Randomized controlled trials (RCTs) are a critical component of evidence-based medicine and the evolution of patient care. However, the costs of conducting a RCT can be prohibitive. A promising approach toward reduction of costs and lessening of the burden of intensive and lengthy patient follow-up is the use of routinely collected healthcare data (RCHD), commonly called real-world data. We propose a scoping review to identify existing RCHD case definitions of breast cancer progression and survival and their diagnostic performance.


We will search MEDLINE, EMBASE, and CINAHL to identify primary studies of women with either early-stage or metastatic breast cancer, managed with established therapies, that evaluated the diagnostic accuracy of one or more RCHD-based case definitions or algorithms of disease progression (i.e., recurrence, progression-free survival, disease-free survival, or invasive disease-free survival) or survival (i.e., breast-cancer-free survival or overall survival) compared with a reference standard measure (e.g., chart review or a clinical trial dataset). Study characteristics and descriptions of algorithms will be extracted along with measures of the diagnostic accuracy of each algorithm (e.g., sensitivity, specificity, positive predictive value, negative predictive value), which will be summarized both descriptively and in structured figures/tables.


Findings from this scoping review will be clinically meaningful for breast cancer researchers globally.

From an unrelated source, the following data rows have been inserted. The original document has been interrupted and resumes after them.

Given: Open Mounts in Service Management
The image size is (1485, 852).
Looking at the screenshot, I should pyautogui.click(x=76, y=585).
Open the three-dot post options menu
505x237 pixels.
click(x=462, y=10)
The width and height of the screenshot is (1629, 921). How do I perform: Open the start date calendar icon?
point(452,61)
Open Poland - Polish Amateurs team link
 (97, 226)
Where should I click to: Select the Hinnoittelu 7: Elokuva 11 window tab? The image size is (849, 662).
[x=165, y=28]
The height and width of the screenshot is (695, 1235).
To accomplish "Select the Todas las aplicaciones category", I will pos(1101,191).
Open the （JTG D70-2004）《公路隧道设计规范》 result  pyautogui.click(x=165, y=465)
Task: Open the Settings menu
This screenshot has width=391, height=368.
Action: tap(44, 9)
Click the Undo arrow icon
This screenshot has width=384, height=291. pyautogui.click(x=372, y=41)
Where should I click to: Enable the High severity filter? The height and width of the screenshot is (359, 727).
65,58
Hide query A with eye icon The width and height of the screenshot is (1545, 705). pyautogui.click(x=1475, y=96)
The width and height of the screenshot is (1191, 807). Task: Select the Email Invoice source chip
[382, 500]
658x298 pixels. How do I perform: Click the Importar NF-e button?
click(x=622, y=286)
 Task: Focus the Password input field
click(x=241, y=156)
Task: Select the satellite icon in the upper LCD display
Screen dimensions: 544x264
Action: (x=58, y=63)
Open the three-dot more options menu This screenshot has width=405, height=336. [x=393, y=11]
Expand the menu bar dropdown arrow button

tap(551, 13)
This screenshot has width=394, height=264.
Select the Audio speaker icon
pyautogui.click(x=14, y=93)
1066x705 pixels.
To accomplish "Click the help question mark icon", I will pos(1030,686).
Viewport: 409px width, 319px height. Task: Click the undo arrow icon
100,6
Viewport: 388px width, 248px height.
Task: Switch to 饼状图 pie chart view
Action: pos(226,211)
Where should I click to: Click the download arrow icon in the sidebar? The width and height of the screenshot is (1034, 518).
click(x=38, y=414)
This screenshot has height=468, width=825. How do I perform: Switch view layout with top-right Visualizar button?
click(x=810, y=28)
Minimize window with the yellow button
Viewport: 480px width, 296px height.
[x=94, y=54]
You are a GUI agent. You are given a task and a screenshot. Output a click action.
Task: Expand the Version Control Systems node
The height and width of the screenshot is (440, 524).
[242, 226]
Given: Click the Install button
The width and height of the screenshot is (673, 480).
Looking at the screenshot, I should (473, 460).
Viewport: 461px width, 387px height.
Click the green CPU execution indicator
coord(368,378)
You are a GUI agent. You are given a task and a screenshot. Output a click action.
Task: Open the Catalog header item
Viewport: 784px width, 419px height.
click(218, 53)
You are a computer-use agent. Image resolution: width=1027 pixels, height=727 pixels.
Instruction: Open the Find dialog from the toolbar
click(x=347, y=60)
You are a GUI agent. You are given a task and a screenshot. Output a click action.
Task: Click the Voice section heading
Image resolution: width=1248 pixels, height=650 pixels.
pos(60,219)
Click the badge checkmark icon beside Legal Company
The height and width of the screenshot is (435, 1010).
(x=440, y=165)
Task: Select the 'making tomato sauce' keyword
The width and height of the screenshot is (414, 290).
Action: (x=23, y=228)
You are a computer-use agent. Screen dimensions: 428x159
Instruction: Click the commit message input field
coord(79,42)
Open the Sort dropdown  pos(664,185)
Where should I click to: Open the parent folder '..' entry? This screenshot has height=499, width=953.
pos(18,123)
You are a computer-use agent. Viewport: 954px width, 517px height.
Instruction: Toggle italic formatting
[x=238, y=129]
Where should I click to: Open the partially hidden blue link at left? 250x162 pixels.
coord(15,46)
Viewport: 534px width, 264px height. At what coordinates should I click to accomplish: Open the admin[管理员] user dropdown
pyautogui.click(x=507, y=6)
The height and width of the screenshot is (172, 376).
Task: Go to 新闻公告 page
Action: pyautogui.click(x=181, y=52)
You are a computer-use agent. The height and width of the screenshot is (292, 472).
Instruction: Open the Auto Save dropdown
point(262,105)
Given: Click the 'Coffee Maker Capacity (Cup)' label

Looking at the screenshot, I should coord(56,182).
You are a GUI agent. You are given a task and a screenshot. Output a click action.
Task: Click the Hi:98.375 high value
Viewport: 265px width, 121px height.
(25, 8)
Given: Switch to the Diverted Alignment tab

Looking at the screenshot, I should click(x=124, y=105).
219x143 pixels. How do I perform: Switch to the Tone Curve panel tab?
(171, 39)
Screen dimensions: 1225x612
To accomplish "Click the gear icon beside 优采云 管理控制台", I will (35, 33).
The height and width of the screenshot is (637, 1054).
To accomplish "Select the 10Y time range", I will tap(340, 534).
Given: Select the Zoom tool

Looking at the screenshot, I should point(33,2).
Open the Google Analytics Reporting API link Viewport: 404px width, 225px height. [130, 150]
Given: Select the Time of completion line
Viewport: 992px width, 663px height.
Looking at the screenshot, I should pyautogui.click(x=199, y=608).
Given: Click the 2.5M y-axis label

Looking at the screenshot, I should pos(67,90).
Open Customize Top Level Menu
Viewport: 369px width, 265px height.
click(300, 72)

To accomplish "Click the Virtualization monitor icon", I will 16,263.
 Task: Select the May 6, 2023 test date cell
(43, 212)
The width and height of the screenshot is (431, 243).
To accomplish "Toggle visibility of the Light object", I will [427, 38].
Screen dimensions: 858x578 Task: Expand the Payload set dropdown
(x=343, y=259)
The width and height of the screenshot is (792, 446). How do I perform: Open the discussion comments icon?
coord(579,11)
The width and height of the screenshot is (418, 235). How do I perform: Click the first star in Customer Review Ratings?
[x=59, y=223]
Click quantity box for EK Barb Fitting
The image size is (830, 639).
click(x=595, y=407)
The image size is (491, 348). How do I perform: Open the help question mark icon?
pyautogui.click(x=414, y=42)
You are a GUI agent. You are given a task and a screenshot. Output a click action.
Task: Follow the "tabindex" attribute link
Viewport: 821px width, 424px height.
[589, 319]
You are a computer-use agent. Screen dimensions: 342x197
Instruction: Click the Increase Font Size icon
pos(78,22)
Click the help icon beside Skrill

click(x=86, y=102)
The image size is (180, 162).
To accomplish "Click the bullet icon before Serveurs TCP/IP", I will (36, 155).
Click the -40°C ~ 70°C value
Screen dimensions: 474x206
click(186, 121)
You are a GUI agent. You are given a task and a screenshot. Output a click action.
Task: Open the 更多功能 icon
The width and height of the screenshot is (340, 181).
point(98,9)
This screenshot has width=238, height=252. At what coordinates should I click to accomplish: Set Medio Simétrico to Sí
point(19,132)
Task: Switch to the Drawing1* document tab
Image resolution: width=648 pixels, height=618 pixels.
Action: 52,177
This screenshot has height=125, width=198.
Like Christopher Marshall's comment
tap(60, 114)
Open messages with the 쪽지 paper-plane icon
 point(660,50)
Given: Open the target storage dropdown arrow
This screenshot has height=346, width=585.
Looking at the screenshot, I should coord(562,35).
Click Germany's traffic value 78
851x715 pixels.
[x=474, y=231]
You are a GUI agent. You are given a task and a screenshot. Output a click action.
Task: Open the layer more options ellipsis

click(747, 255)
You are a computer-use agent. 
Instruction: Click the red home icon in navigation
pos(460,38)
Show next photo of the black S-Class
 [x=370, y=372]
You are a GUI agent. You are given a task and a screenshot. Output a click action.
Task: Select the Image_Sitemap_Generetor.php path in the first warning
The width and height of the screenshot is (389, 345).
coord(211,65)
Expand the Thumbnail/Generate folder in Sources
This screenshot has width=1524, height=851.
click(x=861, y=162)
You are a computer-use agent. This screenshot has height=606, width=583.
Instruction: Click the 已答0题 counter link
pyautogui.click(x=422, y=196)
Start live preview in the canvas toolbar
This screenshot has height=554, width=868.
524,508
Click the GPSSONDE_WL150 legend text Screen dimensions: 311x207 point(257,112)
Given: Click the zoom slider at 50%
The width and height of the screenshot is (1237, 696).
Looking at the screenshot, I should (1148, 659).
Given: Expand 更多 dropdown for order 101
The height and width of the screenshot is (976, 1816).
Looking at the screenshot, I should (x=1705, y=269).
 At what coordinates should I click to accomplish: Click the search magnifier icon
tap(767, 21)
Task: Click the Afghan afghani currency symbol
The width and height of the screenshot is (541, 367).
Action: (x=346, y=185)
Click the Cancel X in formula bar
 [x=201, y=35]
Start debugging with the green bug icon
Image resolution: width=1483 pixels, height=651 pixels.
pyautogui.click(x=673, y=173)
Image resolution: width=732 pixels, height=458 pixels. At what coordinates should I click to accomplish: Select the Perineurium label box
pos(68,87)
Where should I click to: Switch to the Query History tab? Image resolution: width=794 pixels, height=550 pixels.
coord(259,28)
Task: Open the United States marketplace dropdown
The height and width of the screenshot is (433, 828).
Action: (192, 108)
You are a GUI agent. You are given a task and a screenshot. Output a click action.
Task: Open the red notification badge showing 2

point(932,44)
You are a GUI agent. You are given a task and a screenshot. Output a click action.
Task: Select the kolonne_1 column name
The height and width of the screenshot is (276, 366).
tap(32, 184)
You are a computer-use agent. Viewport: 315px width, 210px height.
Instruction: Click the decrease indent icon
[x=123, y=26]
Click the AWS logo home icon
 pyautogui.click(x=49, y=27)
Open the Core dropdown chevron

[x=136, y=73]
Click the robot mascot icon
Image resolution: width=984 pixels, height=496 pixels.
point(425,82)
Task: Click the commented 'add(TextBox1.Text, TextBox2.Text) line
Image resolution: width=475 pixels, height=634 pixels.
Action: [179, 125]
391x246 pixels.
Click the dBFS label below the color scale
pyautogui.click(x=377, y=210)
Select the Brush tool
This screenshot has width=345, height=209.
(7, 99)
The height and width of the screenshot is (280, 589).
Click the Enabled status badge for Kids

Identification of feasible and accurate strategies to measure patient-important outcomes will potentially reduce RCT budgets as well as lessen the burden of intensive trial follow-up on patients.

Systematic review registration

Open Science Framework (

Peer Review reports


Significant advances have been made in the treatment of early-stage breast cancer through the performance of large, randomised controlled trials (RCTs). However, traditional, large RCTs comparing adjuvant interventions are challenging and expensive to conduct, with the average per-study cost for a Phase III US oncology trial estimated to be $22.1 million USD [1]. Historically in breast cancer trials, the gold standard for collecting well established efficacy endpoints [2] related to disease progression, including recurrence, disease-free survival (DFS), invasive disease-free survival (iDFS), overall survival (OS), progression-free survival (PFS), and invasive breast cancer-free survival (iDFS) has been prospective, individual patient follow-up. However, low occurrence rates of these outcomes often result in limited numbers of events over long follow-up periods, high financial costs of study staff and testing regimens, and significant burdens on trial participants. Novel trial designs may reduce some of these challenges and the expense of intensive individual patient follow-up. One potential strategy is the exploitation of routinely collected healthcare data (e.g., administrative data) from one or more source databases [3,4,5,6,7].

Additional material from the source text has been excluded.